### Dataset rows:
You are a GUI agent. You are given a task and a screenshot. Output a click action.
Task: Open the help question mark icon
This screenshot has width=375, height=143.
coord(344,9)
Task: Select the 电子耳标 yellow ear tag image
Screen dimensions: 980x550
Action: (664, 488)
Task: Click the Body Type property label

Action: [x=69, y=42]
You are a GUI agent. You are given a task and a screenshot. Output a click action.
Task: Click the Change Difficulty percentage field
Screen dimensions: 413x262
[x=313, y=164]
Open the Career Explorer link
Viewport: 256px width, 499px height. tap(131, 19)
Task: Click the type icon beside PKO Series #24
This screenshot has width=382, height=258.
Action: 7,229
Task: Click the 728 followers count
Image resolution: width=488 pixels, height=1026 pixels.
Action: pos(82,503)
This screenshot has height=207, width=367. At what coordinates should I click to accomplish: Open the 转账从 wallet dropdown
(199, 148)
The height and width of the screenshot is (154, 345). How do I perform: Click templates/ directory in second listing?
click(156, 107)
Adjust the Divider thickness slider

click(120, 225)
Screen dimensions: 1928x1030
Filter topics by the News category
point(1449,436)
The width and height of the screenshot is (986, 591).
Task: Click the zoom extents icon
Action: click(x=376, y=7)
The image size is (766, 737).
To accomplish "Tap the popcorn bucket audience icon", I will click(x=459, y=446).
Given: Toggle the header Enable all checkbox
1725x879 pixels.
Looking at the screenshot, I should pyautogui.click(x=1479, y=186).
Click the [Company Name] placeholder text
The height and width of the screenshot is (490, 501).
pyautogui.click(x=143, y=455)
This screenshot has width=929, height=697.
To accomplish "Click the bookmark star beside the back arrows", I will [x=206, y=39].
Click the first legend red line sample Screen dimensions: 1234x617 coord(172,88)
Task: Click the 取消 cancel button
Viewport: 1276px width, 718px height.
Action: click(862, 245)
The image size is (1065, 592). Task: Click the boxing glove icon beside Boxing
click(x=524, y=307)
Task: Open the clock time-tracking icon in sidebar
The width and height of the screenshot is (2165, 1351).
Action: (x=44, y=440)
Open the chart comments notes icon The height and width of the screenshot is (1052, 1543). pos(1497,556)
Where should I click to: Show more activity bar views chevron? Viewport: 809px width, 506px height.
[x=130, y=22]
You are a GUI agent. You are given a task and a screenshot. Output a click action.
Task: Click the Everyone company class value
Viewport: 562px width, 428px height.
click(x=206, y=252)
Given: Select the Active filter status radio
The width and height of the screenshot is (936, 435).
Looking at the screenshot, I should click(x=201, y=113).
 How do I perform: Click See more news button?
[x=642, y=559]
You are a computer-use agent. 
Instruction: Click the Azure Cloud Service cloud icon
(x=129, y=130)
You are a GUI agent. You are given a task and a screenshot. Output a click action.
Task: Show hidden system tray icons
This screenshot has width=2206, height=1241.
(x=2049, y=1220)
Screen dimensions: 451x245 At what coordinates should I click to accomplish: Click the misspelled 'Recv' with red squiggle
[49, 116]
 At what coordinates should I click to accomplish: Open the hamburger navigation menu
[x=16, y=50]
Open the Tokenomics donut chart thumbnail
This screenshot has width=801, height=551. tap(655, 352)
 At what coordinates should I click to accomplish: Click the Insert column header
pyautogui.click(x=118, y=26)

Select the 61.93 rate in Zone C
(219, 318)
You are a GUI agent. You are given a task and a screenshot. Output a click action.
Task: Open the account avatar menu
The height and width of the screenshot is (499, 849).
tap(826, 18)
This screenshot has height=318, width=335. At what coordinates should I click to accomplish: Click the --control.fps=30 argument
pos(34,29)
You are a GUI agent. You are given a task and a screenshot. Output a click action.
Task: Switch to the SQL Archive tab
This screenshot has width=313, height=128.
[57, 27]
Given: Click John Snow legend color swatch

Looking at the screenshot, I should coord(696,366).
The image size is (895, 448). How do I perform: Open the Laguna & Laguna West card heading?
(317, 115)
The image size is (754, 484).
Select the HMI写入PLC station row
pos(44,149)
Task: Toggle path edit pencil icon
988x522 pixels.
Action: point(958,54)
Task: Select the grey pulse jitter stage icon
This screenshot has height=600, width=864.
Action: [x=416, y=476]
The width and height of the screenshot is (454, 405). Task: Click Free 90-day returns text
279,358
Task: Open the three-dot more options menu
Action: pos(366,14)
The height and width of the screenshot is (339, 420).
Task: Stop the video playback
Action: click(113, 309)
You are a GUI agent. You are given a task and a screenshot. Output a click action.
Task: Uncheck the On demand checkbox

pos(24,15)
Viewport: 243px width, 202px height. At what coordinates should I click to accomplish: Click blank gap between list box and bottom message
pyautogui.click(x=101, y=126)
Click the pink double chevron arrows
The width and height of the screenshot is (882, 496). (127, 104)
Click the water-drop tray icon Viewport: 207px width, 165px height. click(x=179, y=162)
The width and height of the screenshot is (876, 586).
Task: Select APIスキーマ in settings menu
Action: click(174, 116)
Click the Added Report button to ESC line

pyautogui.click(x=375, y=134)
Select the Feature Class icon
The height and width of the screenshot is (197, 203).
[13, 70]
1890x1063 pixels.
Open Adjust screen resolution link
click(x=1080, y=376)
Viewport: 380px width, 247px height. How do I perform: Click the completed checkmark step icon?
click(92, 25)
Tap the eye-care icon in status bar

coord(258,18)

### Work to be completed:
Count the lines in the rows above that contain the word "what", with case counting. Give only the number.

### Correct response:
6